__Exercise requirements__: Reproduce the records from the start through the line containing "point(727,25)", inclusive, keeping the requests and all other text unchanged. Multiply each coordinate in the answers by 2.25 and round it to a whole number, with halves rounded up.
### Records for processing
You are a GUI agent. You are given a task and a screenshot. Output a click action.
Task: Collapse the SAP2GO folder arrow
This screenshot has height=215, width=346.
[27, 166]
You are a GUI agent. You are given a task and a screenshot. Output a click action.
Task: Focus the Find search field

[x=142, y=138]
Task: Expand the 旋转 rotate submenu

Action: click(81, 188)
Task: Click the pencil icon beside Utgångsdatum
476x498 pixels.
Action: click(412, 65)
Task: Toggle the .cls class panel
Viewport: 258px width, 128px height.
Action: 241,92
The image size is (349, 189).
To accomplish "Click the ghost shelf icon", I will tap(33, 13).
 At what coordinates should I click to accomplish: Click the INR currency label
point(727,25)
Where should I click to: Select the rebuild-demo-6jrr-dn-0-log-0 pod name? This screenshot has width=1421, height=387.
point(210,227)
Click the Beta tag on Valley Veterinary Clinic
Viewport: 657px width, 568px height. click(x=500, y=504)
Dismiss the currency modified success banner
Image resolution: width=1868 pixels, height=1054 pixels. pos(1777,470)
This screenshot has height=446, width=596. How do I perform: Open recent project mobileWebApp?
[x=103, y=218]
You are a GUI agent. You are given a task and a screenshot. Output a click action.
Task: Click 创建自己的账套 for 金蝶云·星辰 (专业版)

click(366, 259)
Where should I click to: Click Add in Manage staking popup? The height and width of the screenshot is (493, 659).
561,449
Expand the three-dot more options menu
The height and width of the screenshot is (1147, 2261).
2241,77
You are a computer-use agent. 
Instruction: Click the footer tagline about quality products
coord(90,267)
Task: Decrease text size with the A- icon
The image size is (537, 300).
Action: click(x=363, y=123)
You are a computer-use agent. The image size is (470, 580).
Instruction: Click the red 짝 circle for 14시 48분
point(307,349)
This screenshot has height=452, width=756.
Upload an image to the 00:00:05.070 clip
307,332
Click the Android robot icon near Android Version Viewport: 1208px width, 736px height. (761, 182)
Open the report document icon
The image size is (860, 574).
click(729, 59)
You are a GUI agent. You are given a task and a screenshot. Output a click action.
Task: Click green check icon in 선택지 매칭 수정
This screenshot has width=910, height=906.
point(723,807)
######
__Finished exercise__:
You are a GUI agent. You are given a task and a screenshot. Output a click action.
Task: Collapse the SAP2GO folder arrow
This screenshot has height=215, width=346.
[61, 374]
You are a GUI agent. You are given a task and a screenshot. Output a click action.
Task: Focus the Find search field

[x=320, y=311]
Task: Expand the 旋转 rotate submenu

Action: click(182, 423)
Task: Click the pencil icon beside Utgångsdatum
476x498 pixels.
Action: click(927, 146)
Task: Toggle the .cls class panel
Viewport: 258px width, 128px height.
Action: 542,207
The image size is (349, 189).
To accomplish "Click the ghost shelf icon", I will tap(74, 29).
 At what coordinates should I click to accomplish: Click the INR currency label
point(1636,56)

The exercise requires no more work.